While the apparatuses presented herein have been illustrated and described in detail and with reference to specific embodiments thereof, it is nevertheless not intended to be limited to the details shown, since it will be apparent that various modifications and structural changes may be made therein without departing from the scope of the inventions and within the scope and range of equivalents of the claims. For example, the valve component, valve body, and sealing element described herein may be modified to be of any shape. Moreover, the sealing element may be reinforced with any number of fabric layers, and may be constructed with any fabric material and with any elastomeric material.

In addition, various features from one of the embodiments may be incorporated into another of the embodiments. That is, it is believed that the disclosure set forth above encompasses multiple distinct inventions with independent utility. While each of these inventions has been disclosed in a preferred form, the specific embodiments thereof as disclosed and illustrated herein are not to be considered in a limiting sense as numerous variations are possible. The subject matter of the inventions includes all novel and non-obvious combinations and subcombinations of the various elements, features, functions, and/or properties disclosed herein. Accordingly, it is appropriate that the appended claims be construed broadly and in a manner consistent with the scope of the disclosure as set forth in the following claims.

It is also to be understood that terms such as “left,” “right,” “top,” “bottom,” “front,” “rear,” “side,” “height,” “length,” “width,” “upper,” “lower,” “interior,” “exterior,” “inner,” “outer” and the like as may be used herein, merely describe points of reference and do not limit the present invention to any particular orientation or configuration.

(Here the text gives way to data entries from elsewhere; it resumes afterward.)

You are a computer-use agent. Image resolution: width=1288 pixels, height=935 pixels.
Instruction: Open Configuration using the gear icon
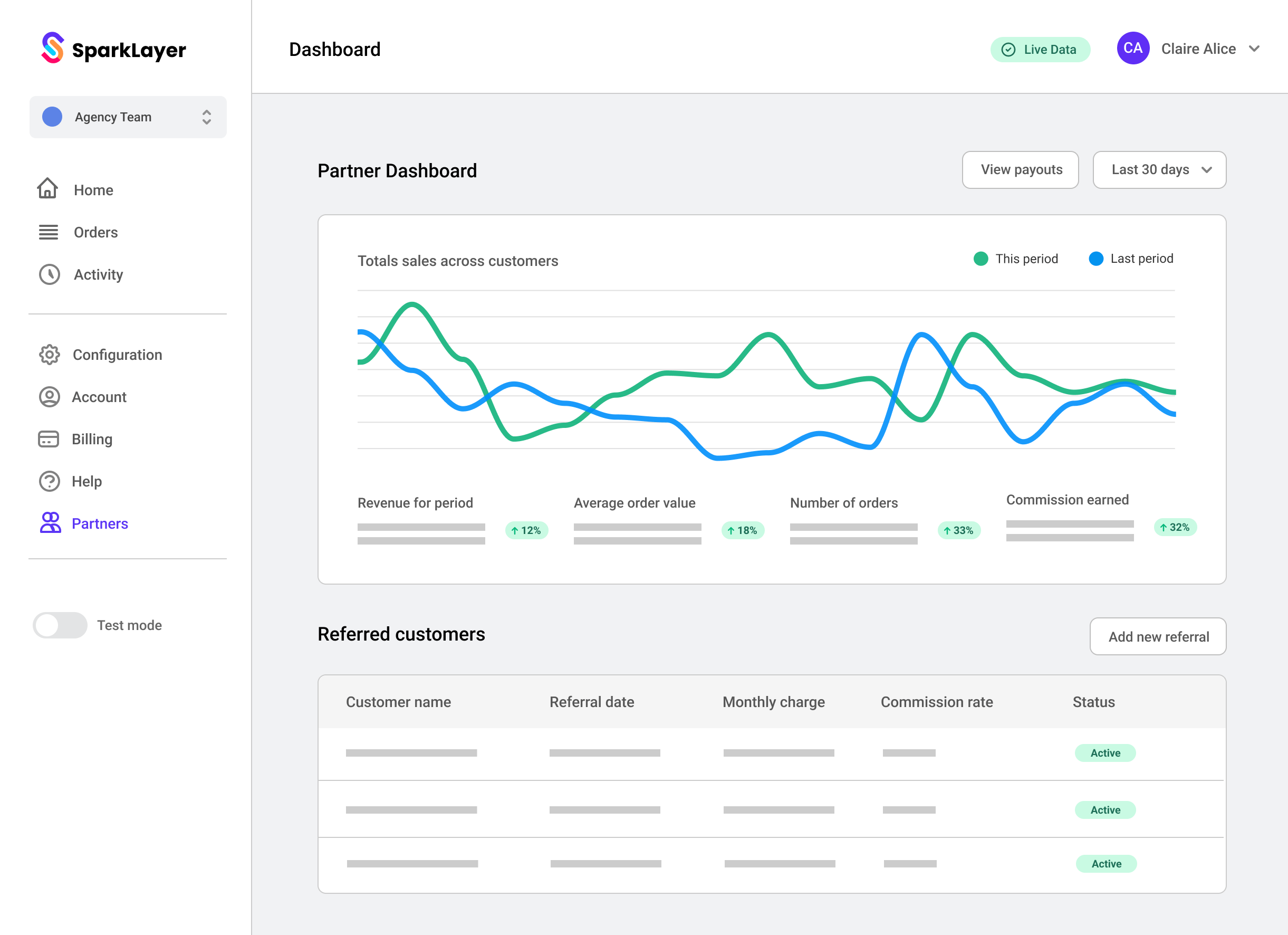(49, 355)
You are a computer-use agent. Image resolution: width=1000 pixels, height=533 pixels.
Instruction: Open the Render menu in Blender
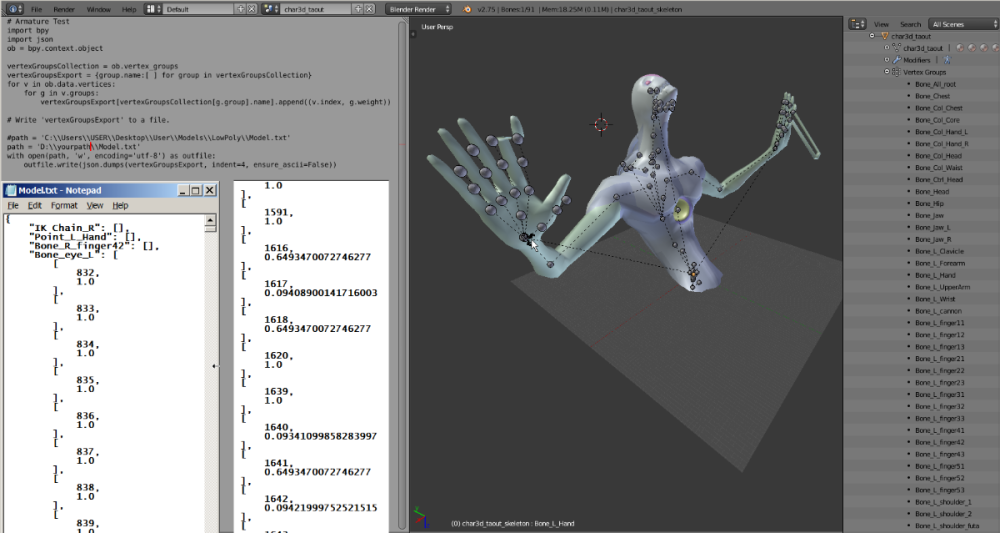[63, 8]
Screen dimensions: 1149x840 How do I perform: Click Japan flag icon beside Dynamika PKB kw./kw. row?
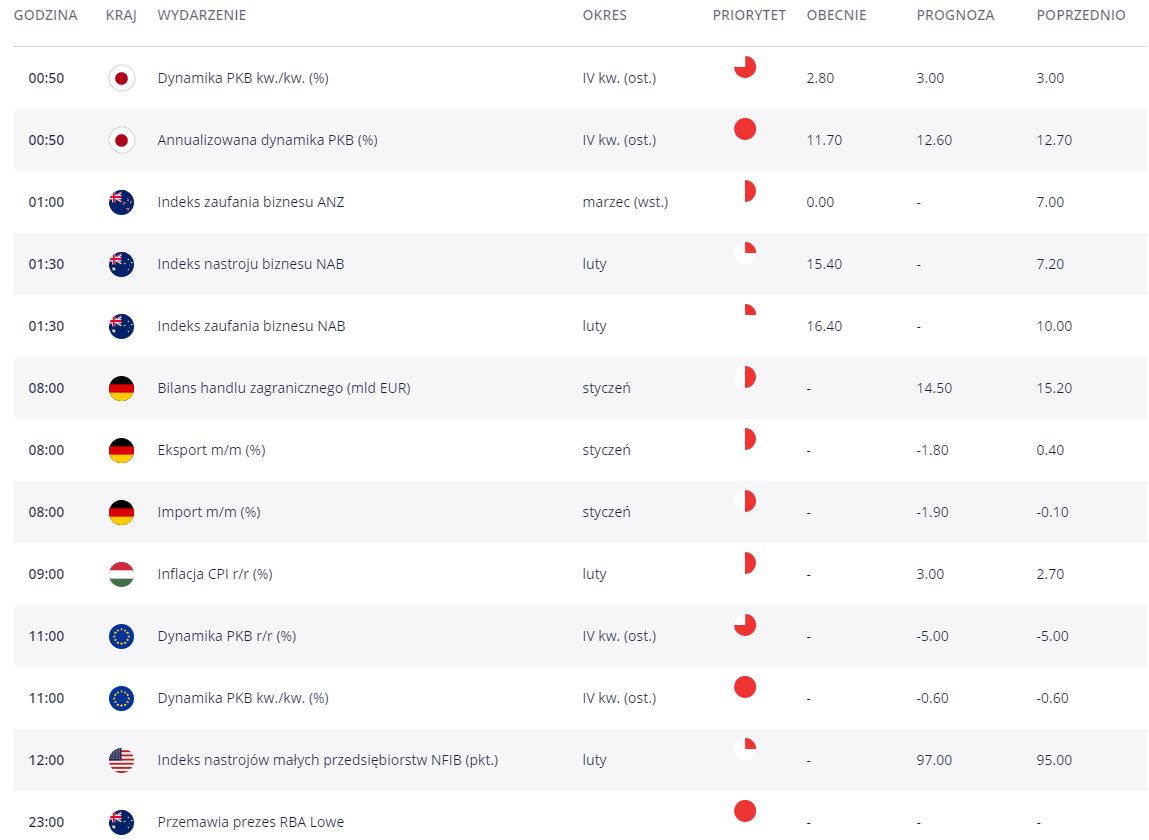121,78
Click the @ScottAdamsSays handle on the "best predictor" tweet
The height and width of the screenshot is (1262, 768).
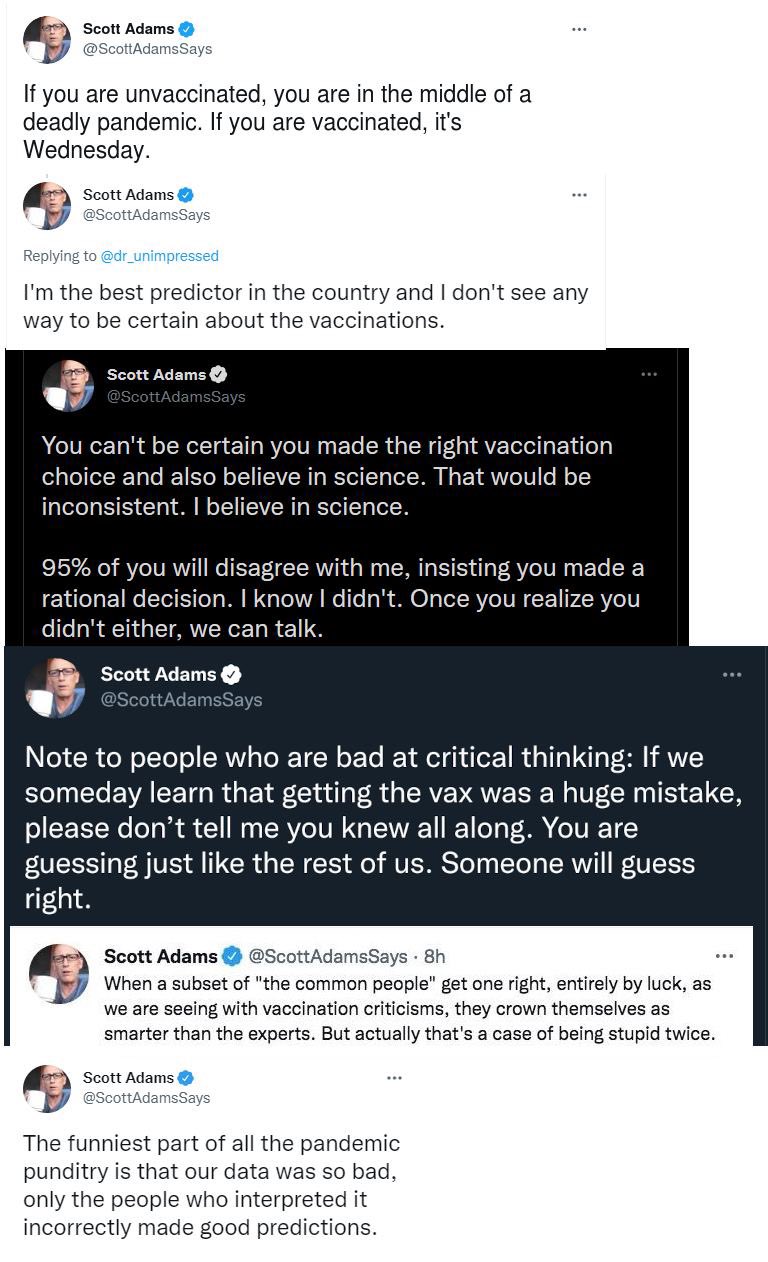pos(146,215)
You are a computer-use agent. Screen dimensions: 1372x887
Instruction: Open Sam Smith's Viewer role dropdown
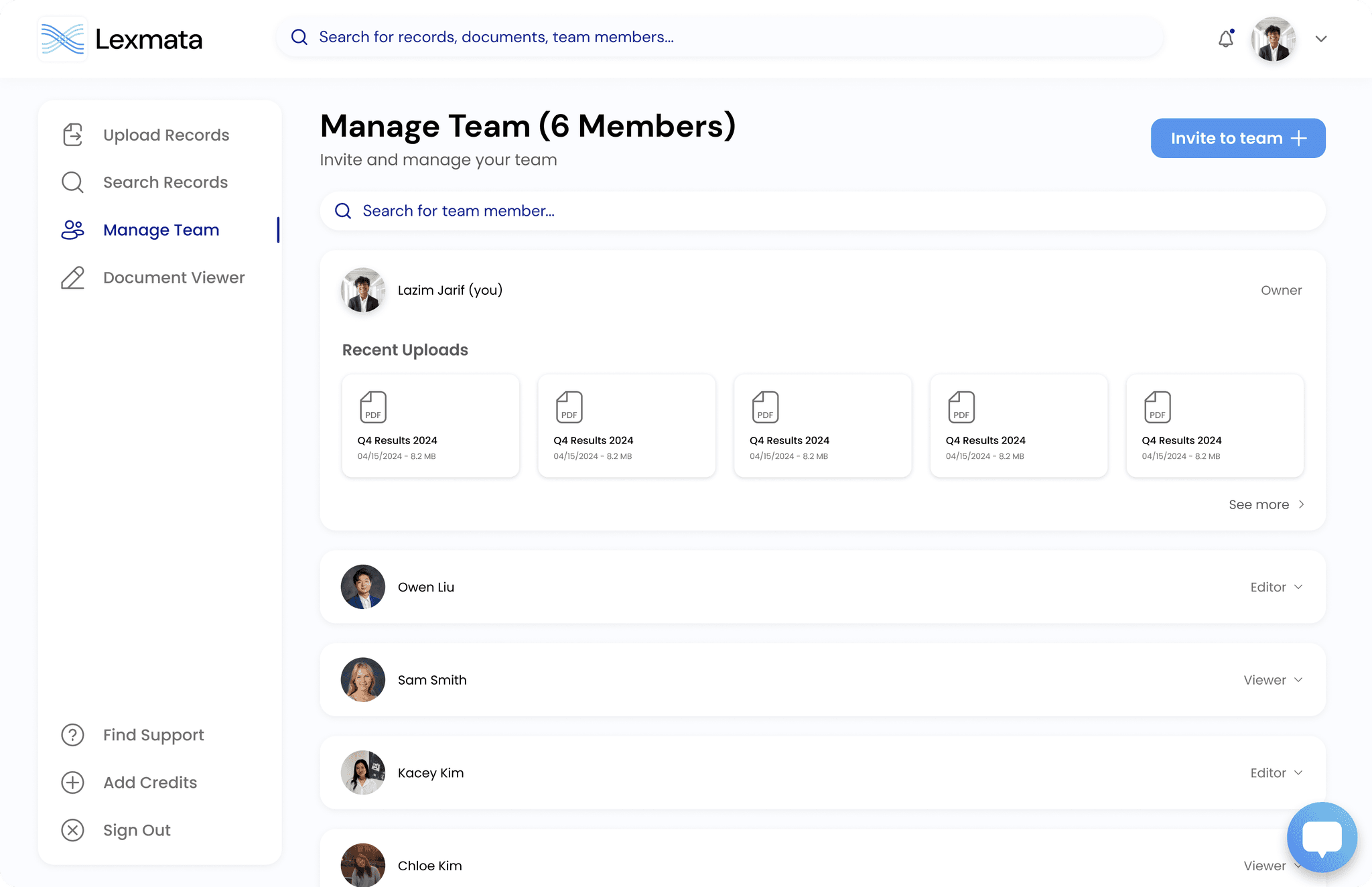(x=1273, y=680)
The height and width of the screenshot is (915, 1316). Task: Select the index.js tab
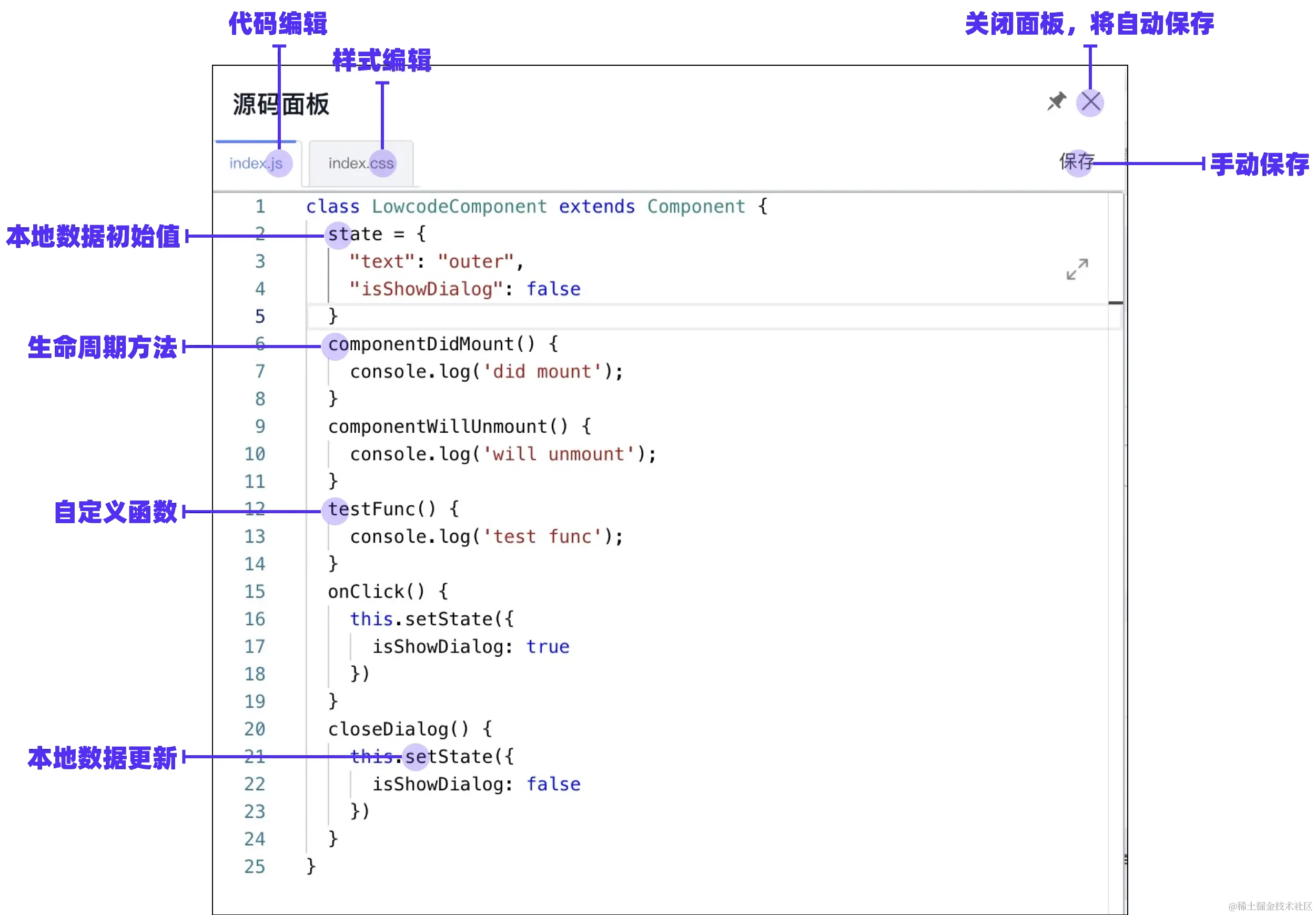(x=256, y=164)
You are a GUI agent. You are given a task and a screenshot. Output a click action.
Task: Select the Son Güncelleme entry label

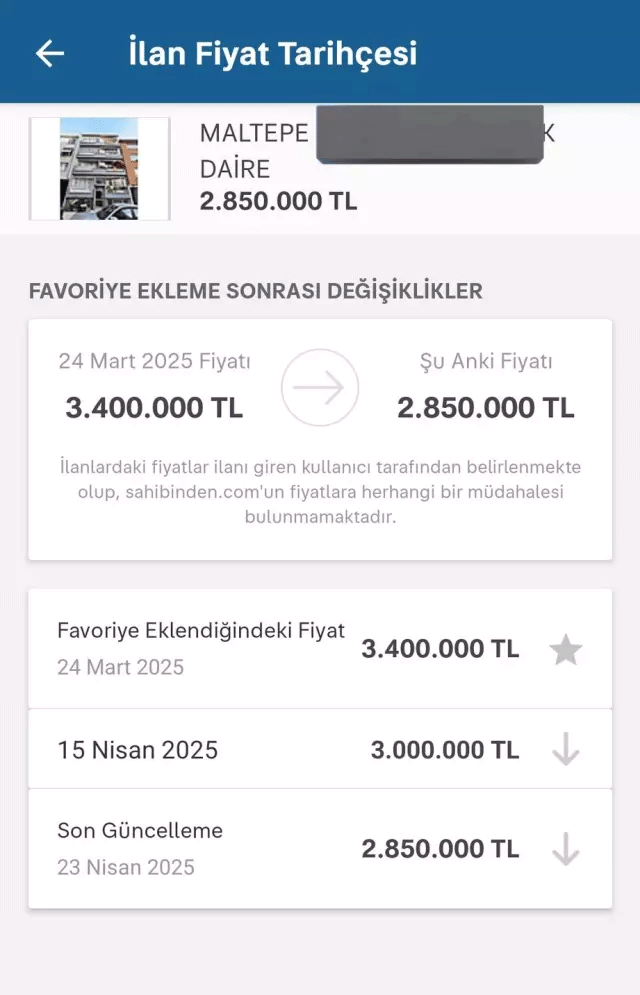click(x=140, y=830)
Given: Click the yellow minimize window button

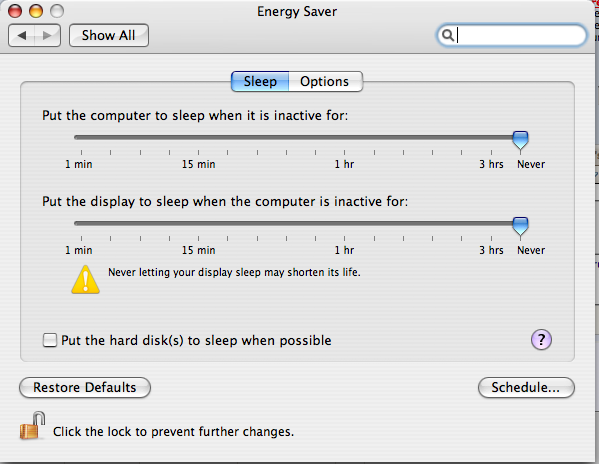Looking at the screenshot, I should tap(36, 11).
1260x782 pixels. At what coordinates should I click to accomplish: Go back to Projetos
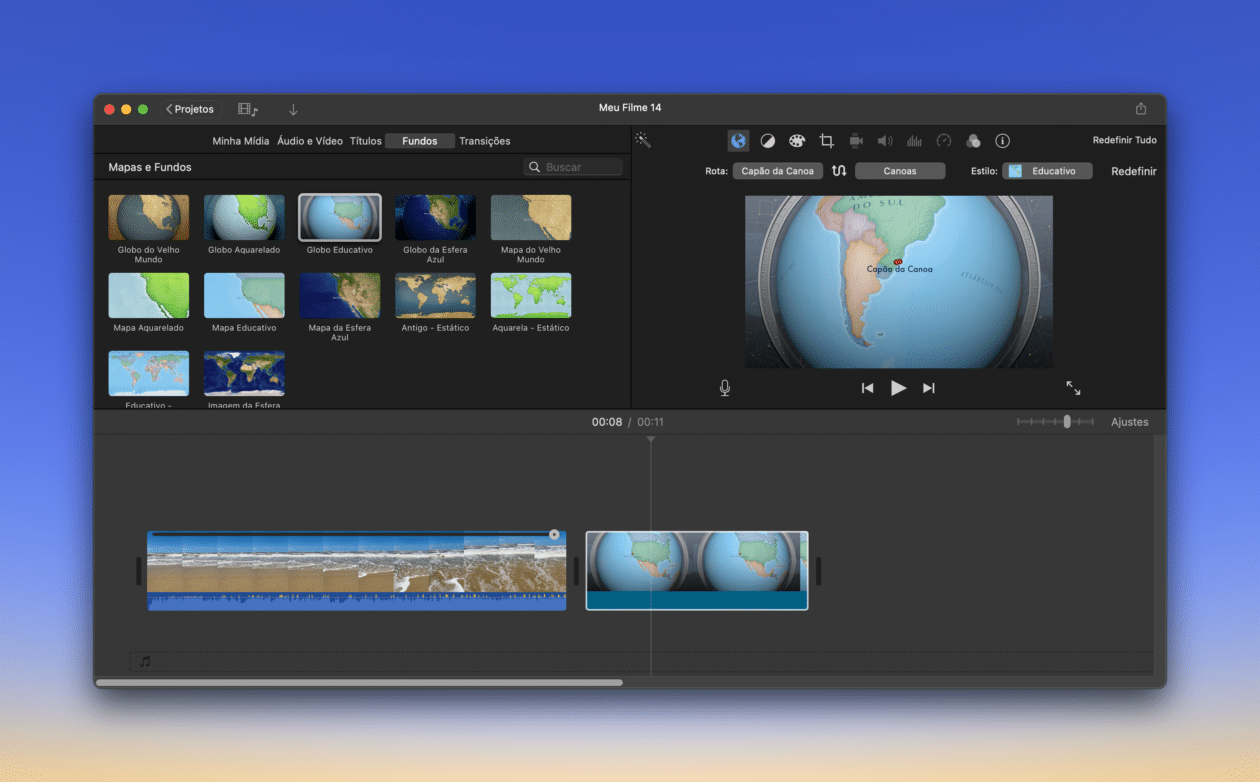tap(190, 108)
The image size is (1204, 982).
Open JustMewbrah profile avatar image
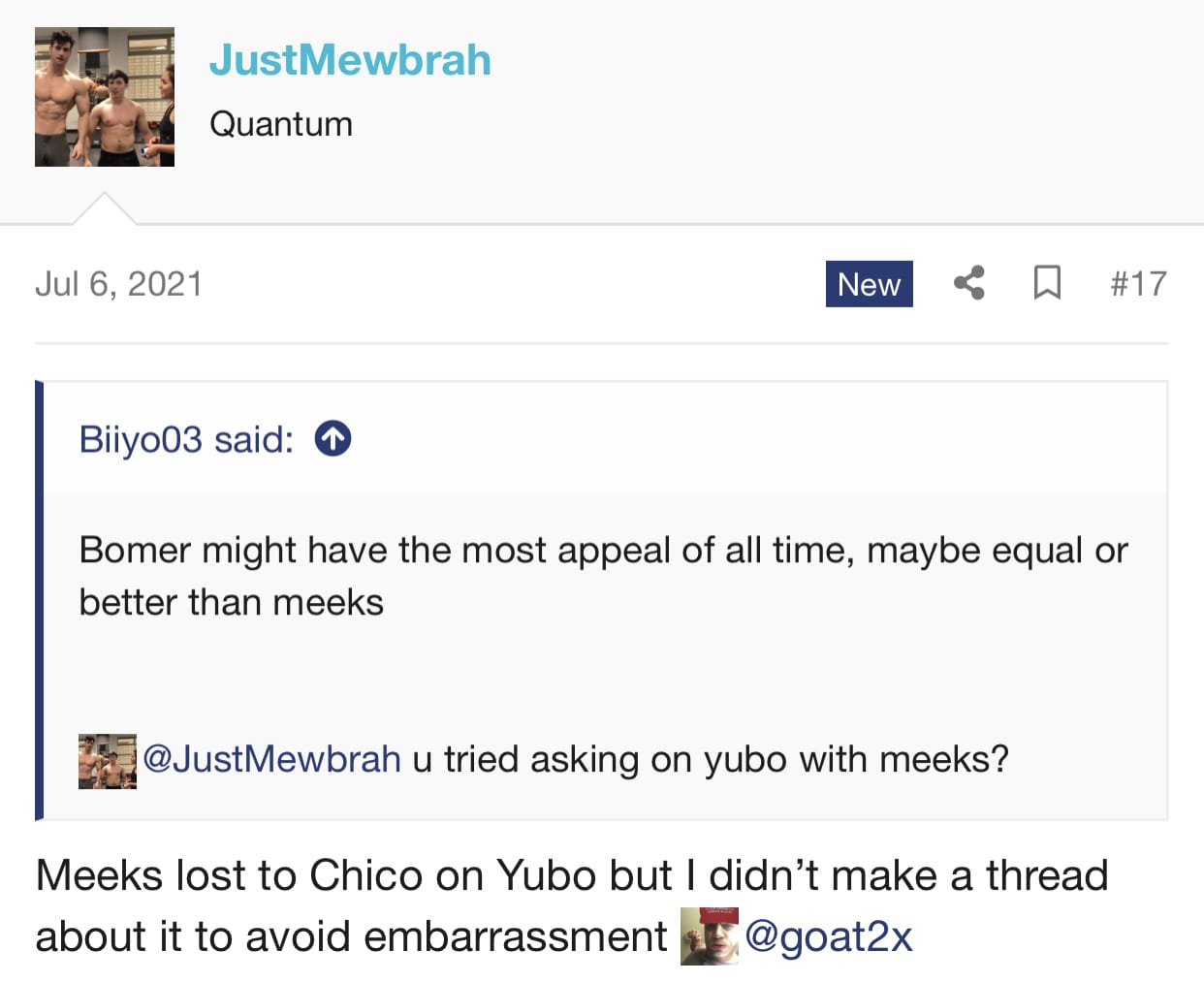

Further, the term “exemplary” is used herein to describe an example or illustration. Any embodiment described herein as exemplary is not to be construed as a preferred or advantageous embodiment, but rather as one example or illustration of a possible embodiment of the invention. Additionally, it is also to be understood that the components of the fluid pump described herein, the fluid end assembly described herein, the valve components, valve body, and sealing element described herein, or portions thereof, may be fabricated from any suitable material or combination of materials, such as, but not limited to, plastics, metals (e.g., nickel, copper, bronze, aluminum, steel, etc.), metal alloys, elastomeric materials, etc., as well as derivatives thereof, and combinations thereof, unless otherwise specified. In addition, it is further to be understood that the steps of the methods described herein may be performed in any order or in any suitable manner.

Finally, when used herein, the term “comprises” and its derivations (such as “comprising”, etc.) should not be understood in an excluding sense, that is, these terms should not be interpreted as excluding the possibility that what is described and defined may include further elements, steps, etc. Similarly, where any description recites “a” or “a first” element or the equivalent thereof, such disclosure should be understood to include incorporation of one or more such elements, neither requiring nor excluding two or more such elements. Meanwhile, when used herein, the term “approximately” and terms of its family (such as “approximate”, etc.) should be understood as indicating values very near to those which accompany the aforementioned term. That is to say, a deviation within reasonable limits from an exact value should be accepted, because a skilled person in the art will understand that such a deviation from the values indicated is inevitable due to measurement inaccuracies, etc. The same applies to the terms “about”, “around”, “generally”, and “substantially.”